Anna Kalinskaya si racconta su Vogue tra ambizioni, disciplina e amore per il tennis, ma la realtà sul campo è un’altra: il suo inizio di stagione è un incubo. Dopo i ritiri ad Adelaide e Singapore, inframezzati dal forfait agli Australian Open, la russa esce ai trentaduesimi di finale del Wta di Doha, sconfitta in tre set dalla numero 98 del mondo, Cristina Bucsa. Un match di tre ore, iniziato con una vittoria al tie-break nel primo set, poi il crollo: 7-5, 6-4 per la spagnola. Un risultato che pesa come un macigno su una stagione che doveva consacrarla tra le migliori. La Kalinskaya aveva fissato obiettivi ambiziosi: entrare in top 10, magari puntare anche alle prime cinque posizioni. Tecnicamente, il talento c’è. Ma il problema è un altro: fisico e testa, almeno per ora, non rispondono. Attualmente è ancora numero 18 al mondo, ma se continua così, la classifica rischia di sgretolarsi in fretta. E i social, come sempre, non perdonano. Tra i commenti più velenosi, c’è chi le dice di “tornarsene a casa”, chi ironizza sul livello dell’avversaria. Eppure, lontano dai campi, la narrazione è tutta un’altra.
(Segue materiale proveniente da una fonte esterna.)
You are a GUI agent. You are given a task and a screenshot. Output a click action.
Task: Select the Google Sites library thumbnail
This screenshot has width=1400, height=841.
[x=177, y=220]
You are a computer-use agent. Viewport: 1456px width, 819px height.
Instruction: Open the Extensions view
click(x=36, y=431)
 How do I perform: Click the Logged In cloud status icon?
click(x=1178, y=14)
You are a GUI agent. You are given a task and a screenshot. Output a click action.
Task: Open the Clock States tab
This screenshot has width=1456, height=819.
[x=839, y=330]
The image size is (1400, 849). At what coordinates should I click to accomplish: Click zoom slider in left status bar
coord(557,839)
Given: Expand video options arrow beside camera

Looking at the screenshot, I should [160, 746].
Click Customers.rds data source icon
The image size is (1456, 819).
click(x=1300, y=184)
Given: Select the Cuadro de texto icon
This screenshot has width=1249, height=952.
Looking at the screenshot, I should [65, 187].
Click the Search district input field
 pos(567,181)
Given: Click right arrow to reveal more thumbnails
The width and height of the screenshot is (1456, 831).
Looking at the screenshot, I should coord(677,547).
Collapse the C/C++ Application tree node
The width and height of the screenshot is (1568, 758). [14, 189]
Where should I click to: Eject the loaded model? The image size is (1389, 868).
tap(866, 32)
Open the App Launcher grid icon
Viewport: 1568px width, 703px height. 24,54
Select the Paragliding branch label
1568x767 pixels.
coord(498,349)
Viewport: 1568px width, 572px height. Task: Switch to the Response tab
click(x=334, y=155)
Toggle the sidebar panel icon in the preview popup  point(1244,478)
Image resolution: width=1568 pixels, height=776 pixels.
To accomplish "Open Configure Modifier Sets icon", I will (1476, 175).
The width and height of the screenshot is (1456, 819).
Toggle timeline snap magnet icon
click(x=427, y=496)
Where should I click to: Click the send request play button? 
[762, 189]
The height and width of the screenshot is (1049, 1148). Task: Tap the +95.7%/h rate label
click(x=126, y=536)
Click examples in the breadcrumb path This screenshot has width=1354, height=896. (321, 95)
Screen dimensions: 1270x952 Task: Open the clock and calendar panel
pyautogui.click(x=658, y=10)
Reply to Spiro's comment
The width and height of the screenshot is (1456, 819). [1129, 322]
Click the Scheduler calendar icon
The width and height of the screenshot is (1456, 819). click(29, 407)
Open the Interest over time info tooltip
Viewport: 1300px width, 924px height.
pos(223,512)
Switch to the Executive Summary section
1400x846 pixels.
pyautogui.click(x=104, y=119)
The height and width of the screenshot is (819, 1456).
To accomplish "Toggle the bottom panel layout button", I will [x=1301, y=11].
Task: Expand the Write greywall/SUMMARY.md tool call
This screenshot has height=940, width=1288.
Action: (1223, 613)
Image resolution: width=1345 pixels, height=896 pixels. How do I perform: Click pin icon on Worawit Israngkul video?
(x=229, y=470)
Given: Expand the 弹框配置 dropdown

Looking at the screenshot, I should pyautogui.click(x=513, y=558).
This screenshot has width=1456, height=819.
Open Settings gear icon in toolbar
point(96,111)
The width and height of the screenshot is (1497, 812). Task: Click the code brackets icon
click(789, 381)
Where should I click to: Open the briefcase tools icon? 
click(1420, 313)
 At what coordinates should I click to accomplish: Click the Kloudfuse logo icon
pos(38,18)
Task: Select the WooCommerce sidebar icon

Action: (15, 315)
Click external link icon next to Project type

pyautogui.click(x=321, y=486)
In un’intervista a Vogue, si mostra sicura di sé e della sua strada: “Sono semplicemente molto appassionata. Giocare di fronte a una folla, l’atmosfera… è una sensazione speciale”, racconta. Ripercorre i suoi inizi nel tennis, ispirata dalla cugina, e il momento in cui ha deciso di diventare professionista: “A 18-19 anni ho capito che volevo dare il 100% a questo sport". Parla anche di successo: “Ho avuto modo di osservare atleti di altri sport, vedere quanto lavorano duramente ogni giorno. È stato motivante”. E quando le chiedono quale consiglio darebbe a un’aspirante tennista, risponde che “non paragonarti agli altri. Lavora su te stessa, il resto verrà”. A chi le chiede cosa la spinga in campo, la risposta è secca: "Odio perdere. Per me giocare significa una cosa sola: vincere". E l’aspetto più difficile della vita da professionista? Nessun accenno alla pressione o agli infortuni, ma un altro aspetto che sembra pesare molto su di lei: "Essere lontana da casa, viaggiare continuamente e il jet lag. È la parte più impegnativa per me". Insomma, Kalinskaya si racconta in modo trasparente. O quasi. Perché in un’intervista così lunga, dettagliata e personale, di Jannik Sinner, con cui ha vissuto (o vive ancora?) una storia d’amore non c’è traccia. Nessun accenno, nessuna riflessione, nemmeno mezza parola. Una scelta voluta o un argomento ancora troppo ingombrante?